Estimates of Error in Exposure to Arsenic in Drinking Water

Case
Person-Years
Control
Person-Years
Source of Error Error Term Estimatea
Source of Drinking Water
 Measurements at Current Residence 27.9% 27.4% Measurement Error and Temporal Variability ±20%
Median=0.20
 Past Residencesb in Study Area
  Private Well 16.4% 16.0% SD from Geostatistical Model ±10-200%c
Median=8.87
  Public Supply 23.0% 21.8% SD from Historical DBd ±10-200%c
Median=3.00
 Past Residencesb Outside of Study Area
  Private Wells 5.7% 4.8% SD from National Private Well DBe ±10-200%c
Median=6.55
  Detroit City Water 12.8% 13.8% Measurement Error ±20%
Median=0.10
  Public Supply 12.0% 14.7% SD from National DBf ±10-100%c
Median=0.30
 No Estimates 2.2% 1.5%

Abbreviations: SD, Standard Deviation; DB, Database

a

Estimate of error term above or below the exposure prediction. Estimate is specific to each individual's residence. For example, one residence may have measured arsenic in drinking water and an error term =20%; another residence may have arsenic predicted from the geostatistical model and error term =35%; a third residence may also be predicted from the geostatistical model but with an error term=75%.

b

Bottled water not reported at past residences.

c

Estimates of error terms determined for each individual based on confidence in exposure prediction as expressed by error terms (e.g., SDs) in statistical models and databases. Some individual-level estimates are associated with little error (e.g., 10%) while others have large ranges of error (e.g., 200%).

d

Estimates from Michigan Department of Environmental Quality database, and water supplier history.

e

Estimates from United States Geological Survey database of arsenic in groundwater.

f

Estimates from Natural Resources Defense Council database of arsenic in public water supplies.
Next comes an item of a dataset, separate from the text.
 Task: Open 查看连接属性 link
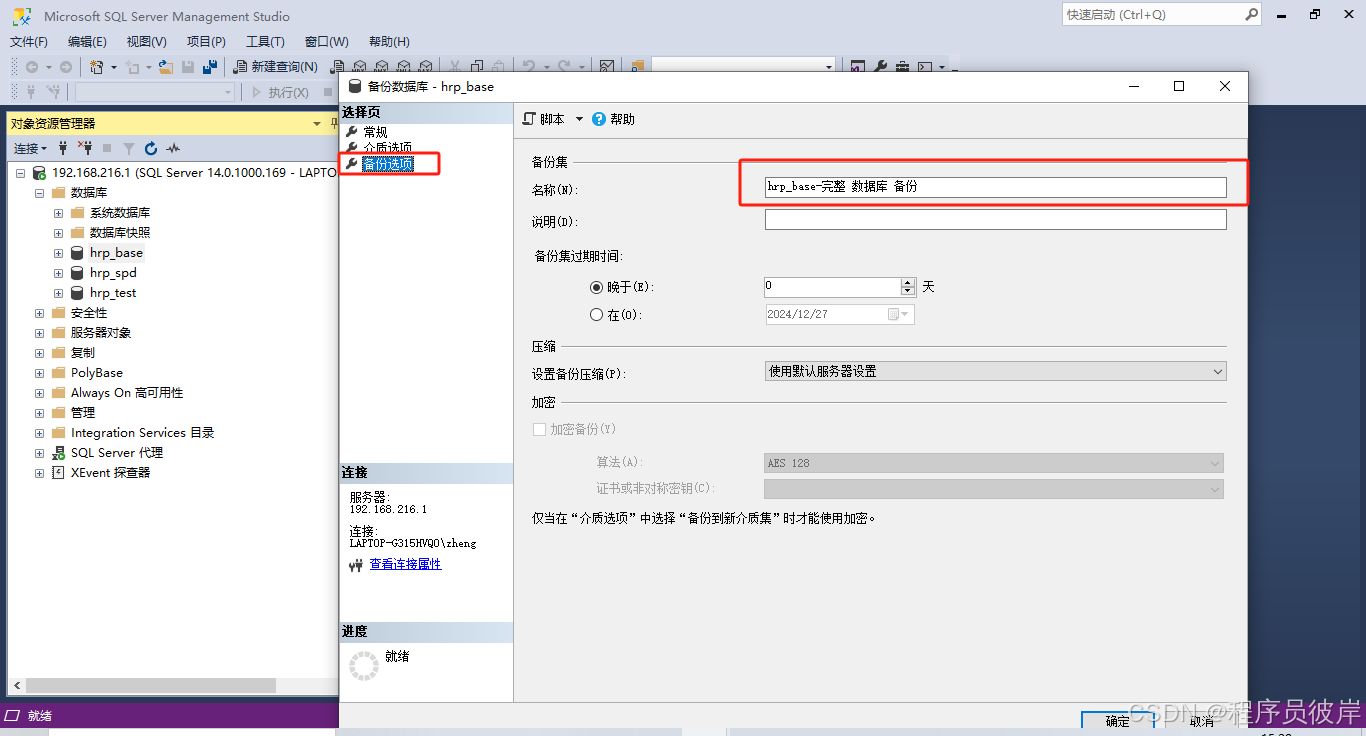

Time-weighted average (TWA) point estimates of exposure and corresponding error terms were constructed for arsenic concentration (μg/L) over each participant's life-course. Summary statistics for these two quantities are presented in Table 2. Under a Gaussian model, exposure estimates and error terms are used to generate approximate distributions of exposure, as will be described in step 1 of the simulation framework.

Table 2.

Ranges of Estimates of Exposure and Error Terms Among Bladder Cancer Cases and Controls

TWA Exposure Estimate (μg/L) TWA Error Term Estimate (μg/L)
5th %ile 50th %ile 95th %ile 5th %ile 50th %ile 95th %ile
Cases 0.30 1.16 14.00 0.04 2.10 11.14
Controls 0.30 1.13 11.59 0.04 1.54 10.89

Monte Carlo simulation

The following simulation framework is used for incorporating a range of exposure error into epidemiologic analyses (a flow chart is provided in Appendix 1):

  1. For each individual, a point estimate of exposure and its associated error term are constructed. For example, participant 1 could have drinking water arsenic equal to 5 μg/L and error term equal to 2 μg/L, participant 2 arsenic equal to 25 μg/L and error term equal to 12 μg/L, and so on. It is important to emphasize that these error terms are not generated from a validation dataset and are uncertain. A distribution of possible exposure estimates is then defined according to a normal model with mean and standard deviation equal to the point estimate of exposure and the error term. We assumed a normal distribution for our arsenic analyses because our error terms generally correspond to a standard deviation generated by geostatistical analyses and summary statistics.

  2. An exposure estimate is generated for each participant by sampling randomly the exposure distribution. Exposure estimates below the detection limit (0.06 μg/L) were assigned a value equal to detection limit / √2 = 0.04 μg/L. For sake of simplicity all errors were assumed uncorrelated among participants, hence the sampling of exposure probability distribution was conducted independently for each individual. Although errors might be correlated in some circumstances (e.g., among individuals served by public water supply), we chose to model all errors uncorrelated because we are most concerned about exposure estimates for arsenic in past private wells where we do not expect correlated error between nearby wells because of substantial short-range spatial variability (40).

  3. Exposure estimates are used to calculate an effect measure using procedures conducted in a typical epidemiologic study. In this example, unconditional logistic regression analyses are conducted to compute odds ratios and 95% confidence intervals.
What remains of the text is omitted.